A recent analysis of dry eye clinical signs in the DREAM cohort has suggested that it is valuable to consider each eye separately in the design and statistical analysis for dry eye studies, as well as in a clinical setting when considering treatment strategies.
A recent analysis of dry eye clinical signs in the DREAM cohort has suggested that it is valuable to consider each eye separately in the design and statistical analysis for dry eye studies, as well as in a clinical setting when considering treatment strategies.  Photo: Scott G. Hauswirth, OD. Click image to enlarge.

As it stands, there remains a lack of understanding on the intereye agreement of commonly used sign measures in individuals with dry eye disease (DED). Through secondary analyses of data from a large cohort of participants in the Dry Eye Assessment and Management (DREAM) study, the DREAM Study Research Group evaluated intereye agreement in DED signs to track the worse eye of each dry eye sign over a one-year follow-up period. They found moderate-to-good intereye agreement, with tear osmolarity having the worst agreement and corneal staining and Schirmer test scores having the best. Nevertheless, they found the eye with the worse dry eye sign switched from one eye to the other over time in more than one-third of DREAM participants. Their findings suggest considering signs from both eyes in future DED trials.

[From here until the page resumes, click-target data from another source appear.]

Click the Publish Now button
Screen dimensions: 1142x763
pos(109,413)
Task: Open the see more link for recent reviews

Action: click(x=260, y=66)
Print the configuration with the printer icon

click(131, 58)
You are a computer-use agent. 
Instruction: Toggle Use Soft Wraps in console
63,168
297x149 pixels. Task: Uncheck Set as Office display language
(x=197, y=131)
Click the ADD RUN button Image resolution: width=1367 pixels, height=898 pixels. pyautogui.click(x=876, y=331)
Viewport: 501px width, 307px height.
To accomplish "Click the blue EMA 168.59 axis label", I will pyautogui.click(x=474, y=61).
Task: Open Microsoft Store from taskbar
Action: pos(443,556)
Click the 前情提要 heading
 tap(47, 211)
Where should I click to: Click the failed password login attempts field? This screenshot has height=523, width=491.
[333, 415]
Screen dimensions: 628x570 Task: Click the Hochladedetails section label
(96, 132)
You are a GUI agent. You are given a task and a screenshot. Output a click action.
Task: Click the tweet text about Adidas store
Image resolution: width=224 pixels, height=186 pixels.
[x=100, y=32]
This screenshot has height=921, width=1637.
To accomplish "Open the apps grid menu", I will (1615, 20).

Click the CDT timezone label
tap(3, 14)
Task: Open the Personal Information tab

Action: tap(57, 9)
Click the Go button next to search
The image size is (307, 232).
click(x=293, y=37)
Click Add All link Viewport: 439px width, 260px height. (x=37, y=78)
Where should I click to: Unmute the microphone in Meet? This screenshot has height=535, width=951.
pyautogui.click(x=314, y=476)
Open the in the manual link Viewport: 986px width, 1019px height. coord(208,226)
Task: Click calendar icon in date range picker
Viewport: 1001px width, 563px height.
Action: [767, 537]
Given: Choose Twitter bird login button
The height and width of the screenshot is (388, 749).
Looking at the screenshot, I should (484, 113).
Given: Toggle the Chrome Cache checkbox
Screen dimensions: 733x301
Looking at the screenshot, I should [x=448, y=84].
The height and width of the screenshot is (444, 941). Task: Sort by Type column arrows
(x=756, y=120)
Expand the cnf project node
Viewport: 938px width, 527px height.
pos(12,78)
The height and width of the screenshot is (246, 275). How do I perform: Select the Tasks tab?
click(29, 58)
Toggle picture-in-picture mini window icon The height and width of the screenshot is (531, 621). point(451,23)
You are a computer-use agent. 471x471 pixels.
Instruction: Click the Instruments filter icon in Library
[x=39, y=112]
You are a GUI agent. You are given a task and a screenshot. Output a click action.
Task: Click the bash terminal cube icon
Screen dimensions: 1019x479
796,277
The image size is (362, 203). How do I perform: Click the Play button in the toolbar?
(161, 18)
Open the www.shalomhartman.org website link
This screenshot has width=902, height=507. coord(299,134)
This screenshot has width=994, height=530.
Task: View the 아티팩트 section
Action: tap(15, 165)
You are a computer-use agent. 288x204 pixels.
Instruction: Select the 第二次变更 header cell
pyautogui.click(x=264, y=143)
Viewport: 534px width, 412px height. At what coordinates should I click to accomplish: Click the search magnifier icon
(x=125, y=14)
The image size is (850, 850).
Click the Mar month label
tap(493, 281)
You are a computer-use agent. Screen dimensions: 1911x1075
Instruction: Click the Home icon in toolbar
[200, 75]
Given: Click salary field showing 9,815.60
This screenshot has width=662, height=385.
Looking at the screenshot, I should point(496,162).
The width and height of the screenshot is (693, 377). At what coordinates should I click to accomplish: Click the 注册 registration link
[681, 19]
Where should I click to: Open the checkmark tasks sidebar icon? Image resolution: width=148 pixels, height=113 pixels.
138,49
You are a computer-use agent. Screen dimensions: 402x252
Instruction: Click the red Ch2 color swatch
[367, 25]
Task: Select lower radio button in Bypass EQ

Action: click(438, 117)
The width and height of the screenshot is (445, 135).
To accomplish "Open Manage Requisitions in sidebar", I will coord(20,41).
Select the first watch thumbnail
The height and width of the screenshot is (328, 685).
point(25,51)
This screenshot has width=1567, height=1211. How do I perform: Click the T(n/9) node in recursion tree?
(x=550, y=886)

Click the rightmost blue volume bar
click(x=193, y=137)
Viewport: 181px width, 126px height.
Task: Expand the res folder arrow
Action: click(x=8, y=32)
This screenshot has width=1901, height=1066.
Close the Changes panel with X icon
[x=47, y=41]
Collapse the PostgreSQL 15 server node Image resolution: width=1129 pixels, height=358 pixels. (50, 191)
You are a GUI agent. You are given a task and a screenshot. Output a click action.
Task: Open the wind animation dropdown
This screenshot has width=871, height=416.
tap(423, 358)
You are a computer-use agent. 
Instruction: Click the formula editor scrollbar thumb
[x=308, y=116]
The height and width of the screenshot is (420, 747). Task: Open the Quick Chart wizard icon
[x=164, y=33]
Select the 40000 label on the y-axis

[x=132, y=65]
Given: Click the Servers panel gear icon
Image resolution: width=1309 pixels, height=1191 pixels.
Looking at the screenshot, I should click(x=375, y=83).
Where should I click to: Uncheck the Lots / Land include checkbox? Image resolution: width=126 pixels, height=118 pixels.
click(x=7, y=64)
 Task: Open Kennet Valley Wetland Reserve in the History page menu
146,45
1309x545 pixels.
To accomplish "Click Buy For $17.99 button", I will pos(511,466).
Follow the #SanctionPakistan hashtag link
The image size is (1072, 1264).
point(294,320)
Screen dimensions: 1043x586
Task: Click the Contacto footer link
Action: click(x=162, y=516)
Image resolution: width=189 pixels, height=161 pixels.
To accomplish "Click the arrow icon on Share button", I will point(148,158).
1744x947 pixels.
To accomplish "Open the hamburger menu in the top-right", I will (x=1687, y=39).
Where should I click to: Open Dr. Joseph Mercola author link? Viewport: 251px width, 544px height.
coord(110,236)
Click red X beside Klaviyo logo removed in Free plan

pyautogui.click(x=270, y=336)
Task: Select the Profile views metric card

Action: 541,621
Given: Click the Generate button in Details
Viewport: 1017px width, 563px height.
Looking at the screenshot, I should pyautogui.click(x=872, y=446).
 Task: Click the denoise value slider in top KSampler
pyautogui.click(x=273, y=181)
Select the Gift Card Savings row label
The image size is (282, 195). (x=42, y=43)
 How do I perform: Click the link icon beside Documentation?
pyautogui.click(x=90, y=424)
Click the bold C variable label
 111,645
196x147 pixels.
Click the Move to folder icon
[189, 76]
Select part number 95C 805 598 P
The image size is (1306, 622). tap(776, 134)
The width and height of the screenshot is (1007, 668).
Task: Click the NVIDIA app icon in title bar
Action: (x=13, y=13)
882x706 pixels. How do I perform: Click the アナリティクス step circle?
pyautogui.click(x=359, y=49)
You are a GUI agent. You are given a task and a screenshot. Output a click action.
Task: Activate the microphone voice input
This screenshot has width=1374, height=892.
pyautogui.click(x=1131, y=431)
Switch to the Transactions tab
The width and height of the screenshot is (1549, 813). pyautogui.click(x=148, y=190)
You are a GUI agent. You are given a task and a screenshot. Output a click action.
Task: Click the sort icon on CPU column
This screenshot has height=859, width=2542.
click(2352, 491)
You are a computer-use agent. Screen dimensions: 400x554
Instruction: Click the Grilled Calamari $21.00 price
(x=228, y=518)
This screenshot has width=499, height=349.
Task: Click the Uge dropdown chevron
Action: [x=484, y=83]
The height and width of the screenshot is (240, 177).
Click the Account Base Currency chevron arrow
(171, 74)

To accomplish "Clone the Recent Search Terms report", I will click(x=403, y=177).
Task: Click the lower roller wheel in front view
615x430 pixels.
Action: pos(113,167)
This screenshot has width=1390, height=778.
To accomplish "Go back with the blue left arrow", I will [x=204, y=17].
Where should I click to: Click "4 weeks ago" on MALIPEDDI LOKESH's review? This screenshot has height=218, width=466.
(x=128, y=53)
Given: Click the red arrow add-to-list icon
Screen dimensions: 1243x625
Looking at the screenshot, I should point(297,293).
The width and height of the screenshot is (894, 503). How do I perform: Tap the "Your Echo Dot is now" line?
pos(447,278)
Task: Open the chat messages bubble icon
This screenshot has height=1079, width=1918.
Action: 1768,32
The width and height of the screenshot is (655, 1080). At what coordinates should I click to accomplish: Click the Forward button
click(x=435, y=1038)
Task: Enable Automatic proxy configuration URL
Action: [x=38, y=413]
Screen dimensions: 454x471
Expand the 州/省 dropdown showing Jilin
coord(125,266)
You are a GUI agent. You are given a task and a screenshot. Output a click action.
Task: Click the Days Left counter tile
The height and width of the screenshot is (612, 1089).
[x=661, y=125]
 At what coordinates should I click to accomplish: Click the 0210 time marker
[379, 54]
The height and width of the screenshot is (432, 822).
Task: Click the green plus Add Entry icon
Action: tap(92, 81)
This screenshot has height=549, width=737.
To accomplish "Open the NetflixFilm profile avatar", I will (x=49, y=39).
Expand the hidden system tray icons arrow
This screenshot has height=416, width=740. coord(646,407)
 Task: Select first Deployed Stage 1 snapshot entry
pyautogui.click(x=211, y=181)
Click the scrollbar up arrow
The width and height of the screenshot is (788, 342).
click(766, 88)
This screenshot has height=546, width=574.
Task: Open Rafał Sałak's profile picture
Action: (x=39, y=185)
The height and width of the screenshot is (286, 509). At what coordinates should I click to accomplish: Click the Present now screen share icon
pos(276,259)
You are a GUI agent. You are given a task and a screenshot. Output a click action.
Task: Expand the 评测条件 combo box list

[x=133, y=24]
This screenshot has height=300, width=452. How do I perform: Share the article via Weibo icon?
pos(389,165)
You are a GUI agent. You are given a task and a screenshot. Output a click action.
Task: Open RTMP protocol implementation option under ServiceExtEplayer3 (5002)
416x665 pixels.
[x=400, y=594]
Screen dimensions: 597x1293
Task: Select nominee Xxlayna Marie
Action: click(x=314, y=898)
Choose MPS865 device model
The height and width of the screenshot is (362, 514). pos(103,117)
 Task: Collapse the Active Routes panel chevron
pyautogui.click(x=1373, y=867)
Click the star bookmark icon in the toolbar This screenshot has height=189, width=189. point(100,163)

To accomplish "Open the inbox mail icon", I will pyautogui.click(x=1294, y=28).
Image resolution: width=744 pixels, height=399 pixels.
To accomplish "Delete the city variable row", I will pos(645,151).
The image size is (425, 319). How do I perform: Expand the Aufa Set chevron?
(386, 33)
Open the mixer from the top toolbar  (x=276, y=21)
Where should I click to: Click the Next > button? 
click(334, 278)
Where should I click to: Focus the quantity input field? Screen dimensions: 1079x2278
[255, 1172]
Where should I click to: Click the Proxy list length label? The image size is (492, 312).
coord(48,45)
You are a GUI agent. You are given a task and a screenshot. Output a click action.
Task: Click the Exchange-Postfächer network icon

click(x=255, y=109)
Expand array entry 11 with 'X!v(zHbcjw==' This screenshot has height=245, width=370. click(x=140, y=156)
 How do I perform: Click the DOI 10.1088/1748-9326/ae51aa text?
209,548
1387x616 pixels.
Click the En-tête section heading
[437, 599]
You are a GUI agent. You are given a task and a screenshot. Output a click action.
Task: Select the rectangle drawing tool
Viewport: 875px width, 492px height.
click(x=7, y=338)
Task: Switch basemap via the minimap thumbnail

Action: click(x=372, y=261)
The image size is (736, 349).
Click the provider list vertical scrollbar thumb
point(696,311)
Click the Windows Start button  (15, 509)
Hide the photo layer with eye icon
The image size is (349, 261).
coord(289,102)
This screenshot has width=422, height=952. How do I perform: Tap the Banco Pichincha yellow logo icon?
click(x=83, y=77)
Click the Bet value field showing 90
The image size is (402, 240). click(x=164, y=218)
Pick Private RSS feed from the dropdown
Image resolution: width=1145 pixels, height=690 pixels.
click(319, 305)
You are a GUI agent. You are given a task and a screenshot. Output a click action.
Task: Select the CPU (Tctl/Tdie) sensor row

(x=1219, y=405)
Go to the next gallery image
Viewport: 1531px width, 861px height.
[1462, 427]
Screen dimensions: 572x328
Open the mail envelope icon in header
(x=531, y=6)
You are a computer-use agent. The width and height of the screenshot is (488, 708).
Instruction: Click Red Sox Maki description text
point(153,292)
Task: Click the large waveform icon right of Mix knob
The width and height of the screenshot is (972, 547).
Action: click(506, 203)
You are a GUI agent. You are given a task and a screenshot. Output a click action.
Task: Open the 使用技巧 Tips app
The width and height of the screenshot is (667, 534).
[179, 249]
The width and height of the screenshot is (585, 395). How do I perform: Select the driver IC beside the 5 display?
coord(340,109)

“The optimal analysis for the dry eye signs thus should include data from both eyes and account for the intereye correlation,” they wrote in their paper, which was published in Cornea.

Using unique data from the large cohort of DREAM participants, the study group evaluated the intereye agreement of six commonly used clinical sign measures for dry-eye disease: corneal fluorescein staining, conjunctival lissamine green staining, tear film break-up time (TBUT), anesthetized Schirmer test, tear osmolarity and meibomian gland dysfunction (MGD). Each was measured at baseline, three, six and 12 months.

DED signs had moderate-to-good intereye agreement with an intraclass correlation coefficient ranging from 0.45 (tear osmolarity) to 0.81 (corneal staining and Schirmer test) and a weighted kappa ranging from 0.58 (plugging) to 0.69 (lid secretion). The percentage of participants exceeding the threshold absolute intereye difference was 15% to 20% for conjunctival staining, 11% to 15% for TBUT, 17% to 21% for MGD, 13% to 18% for corneal staining, 21% to 23% for Schirmer test and 44% to 47% for osmolarity. The eye with a worse DED sign ranged between 36% (TBUT) and 80% (osmolarity) of participants.

“While tear osmolarity had the highest proportion of participants (47%) demonstrating a clinically significant absolute intereye difference at baseline, about 20% of participants also demonstrated clinically significant differences for conjunctival staining score, Schirmer test and MGD, indicating that these three dry-eye signs could potentially serve as useful indicators for diagnosing DED,” the research group suggested.

Zhong A, Augello P, Asbell P, Ying GS; the Dream Study Research Group. Intereye agreement in dry-eye signs in the DREAM Study: implications for future dry-eye trials. Cornea. July 30, 2024. [Epub ahead of print].